start
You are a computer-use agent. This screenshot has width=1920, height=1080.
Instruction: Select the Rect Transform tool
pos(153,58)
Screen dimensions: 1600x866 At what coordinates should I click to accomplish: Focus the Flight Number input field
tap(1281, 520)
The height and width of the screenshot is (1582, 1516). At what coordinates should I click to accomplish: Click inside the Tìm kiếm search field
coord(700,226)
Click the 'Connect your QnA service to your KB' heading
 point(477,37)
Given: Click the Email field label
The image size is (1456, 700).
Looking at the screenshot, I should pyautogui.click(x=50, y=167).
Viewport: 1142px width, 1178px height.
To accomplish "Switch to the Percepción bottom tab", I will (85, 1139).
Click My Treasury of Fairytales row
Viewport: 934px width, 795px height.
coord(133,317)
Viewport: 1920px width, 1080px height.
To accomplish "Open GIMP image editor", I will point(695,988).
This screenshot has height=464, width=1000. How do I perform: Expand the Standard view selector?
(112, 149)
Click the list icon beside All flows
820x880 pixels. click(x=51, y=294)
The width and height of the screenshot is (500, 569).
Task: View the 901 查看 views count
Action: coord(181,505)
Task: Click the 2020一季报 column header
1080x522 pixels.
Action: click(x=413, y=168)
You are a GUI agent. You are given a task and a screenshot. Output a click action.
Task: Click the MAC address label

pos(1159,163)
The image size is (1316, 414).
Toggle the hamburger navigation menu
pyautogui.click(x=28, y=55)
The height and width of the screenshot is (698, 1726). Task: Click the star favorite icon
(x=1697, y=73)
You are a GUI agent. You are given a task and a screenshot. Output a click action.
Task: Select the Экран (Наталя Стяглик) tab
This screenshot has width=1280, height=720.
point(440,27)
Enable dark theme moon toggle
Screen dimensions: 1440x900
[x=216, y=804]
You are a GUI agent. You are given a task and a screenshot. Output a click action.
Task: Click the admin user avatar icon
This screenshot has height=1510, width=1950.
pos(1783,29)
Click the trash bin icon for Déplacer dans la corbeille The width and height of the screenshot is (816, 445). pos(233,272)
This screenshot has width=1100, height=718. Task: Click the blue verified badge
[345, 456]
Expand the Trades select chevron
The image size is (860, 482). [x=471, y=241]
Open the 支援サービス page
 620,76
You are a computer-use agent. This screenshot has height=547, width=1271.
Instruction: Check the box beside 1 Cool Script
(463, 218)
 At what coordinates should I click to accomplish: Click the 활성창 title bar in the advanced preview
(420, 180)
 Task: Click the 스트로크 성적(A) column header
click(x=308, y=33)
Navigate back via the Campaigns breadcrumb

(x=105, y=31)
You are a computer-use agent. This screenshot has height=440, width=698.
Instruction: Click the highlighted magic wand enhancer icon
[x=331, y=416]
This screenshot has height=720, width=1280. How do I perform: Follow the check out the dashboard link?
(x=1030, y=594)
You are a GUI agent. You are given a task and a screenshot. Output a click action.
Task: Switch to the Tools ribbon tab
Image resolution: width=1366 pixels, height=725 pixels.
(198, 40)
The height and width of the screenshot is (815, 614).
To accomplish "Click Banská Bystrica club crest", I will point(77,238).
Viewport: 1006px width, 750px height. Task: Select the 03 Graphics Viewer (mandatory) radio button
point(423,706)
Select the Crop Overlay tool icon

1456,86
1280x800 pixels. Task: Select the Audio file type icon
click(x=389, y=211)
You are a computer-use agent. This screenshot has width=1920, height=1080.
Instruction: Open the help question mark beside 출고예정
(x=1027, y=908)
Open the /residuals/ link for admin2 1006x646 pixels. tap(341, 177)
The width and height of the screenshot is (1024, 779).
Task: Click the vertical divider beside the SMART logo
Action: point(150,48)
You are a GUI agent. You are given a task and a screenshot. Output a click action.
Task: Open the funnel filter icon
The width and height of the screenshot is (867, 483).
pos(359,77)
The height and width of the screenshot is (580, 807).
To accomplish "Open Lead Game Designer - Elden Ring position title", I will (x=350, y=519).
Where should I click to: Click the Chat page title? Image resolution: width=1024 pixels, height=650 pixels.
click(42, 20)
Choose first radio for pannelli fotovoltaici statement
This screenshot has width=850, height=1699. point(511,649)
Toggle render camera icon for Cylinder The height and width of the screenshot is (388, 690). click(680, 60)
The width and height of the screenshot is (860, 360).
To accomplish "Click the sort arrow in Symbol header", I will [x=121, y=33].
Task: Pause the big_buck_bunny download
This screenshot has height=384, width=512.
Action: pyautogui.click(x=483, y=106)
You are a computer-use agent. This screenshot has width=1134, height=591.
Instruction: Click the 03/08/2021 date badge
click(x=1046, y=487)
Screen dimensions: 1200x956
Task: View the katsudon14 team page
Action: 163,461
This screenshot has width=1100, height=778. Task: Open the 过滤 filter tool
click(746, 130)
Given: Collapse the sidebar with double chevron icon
end
▶ **DIRECTION**
Convert the rows in the stretch from the line containing "The image size is (1316, 414)." through the line containing "(x=1697, y=73)" into a two-column CSV headed instruction and response. Give one line per row: the row's text under instruction and its answer under response, each in a single quoted field with line breaks replaced by spaces.

▶ **COMPLETED EXERCISE**
instruction,response
"The image size is (1316, 414). Toggle the hamburger navigation menu","pyautogui.click(x=28, y=55)"
"The height and width of the screenshot is (698, 1726). Task: Click the star favorite icon","(x=1697, y=73)"